From the text on the Monroney window sticker below, pull out word for word the passage from "I never object to" up to and including "below sticker price.".

# [PAGE TEXT]
┄┄┄┄┄┄┄┄┄┄┄┄┄┄┄┄┄┄┄┄
I never objected to the Monroney. I thought it made sense -- a trivial cost to the manufacturer but given how low dealership ethics became in the 1970s and 1980s, the only way for an average customer to know when they were paying over list. Before the Internet, it wasn't easy to figure out a car from books; you'd basically have to buy the book, take it to the dealership, and add every option up while there (and you couldn't be sure what options the car had without a window sticker.) In the 1930s it may have been unnecessary, or the 1940s, but as options and models proliferated... 'course before the 1940s, there were so many different body styles, ...

I never object to customers having more (relevant) information. A trip to the store shouldn't take more research than a dissertation.
Agreed! However, a smart shopper should check out many sources BEFORE accepting the MSRP Monroney sticker. MSRP is hardly "the bottom line." And do not fall for dealer price or invoice price or below sticker price.
┄┄┄┄┄┄┄┄┄┄┄┄┄┄┄┄┄┄┄┄
# [RECORDED DATA]
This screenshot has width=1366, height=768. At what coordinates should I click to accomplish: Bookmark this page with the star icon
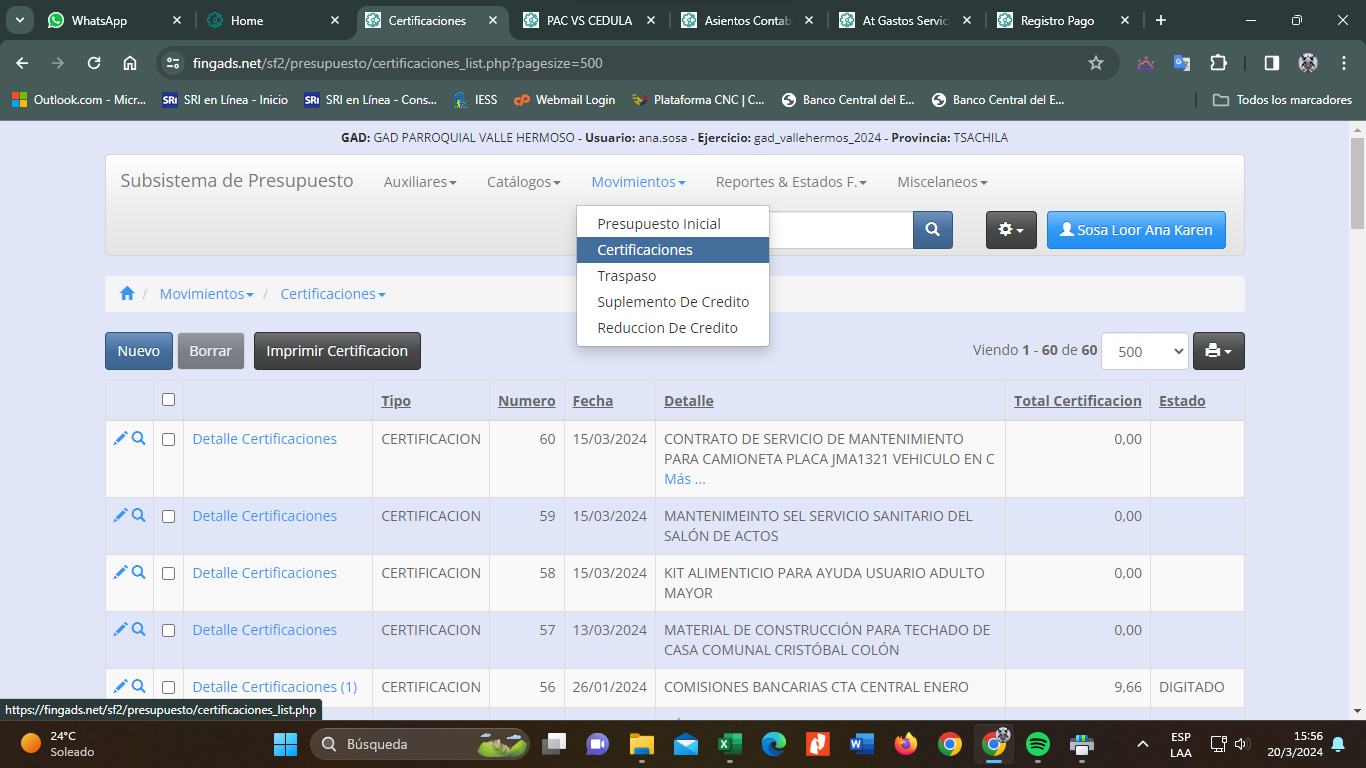click(1096, 63)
┄┄┄┄┄┄┄┄┄┄┄┄┄┄┄┄┄┄┄┄
# [ANSWER IN FULL]
I never object to customers having more (relevant) information. A trip to the store shouldn't take more research than a dissertation.
Agreed! However, a smart shopper should check out many sources BEFORE accepting the MSRP Monroney sticker. MSRP is hardly "the bottom line." And do not fall for dealer price or invoice price or below sticker price.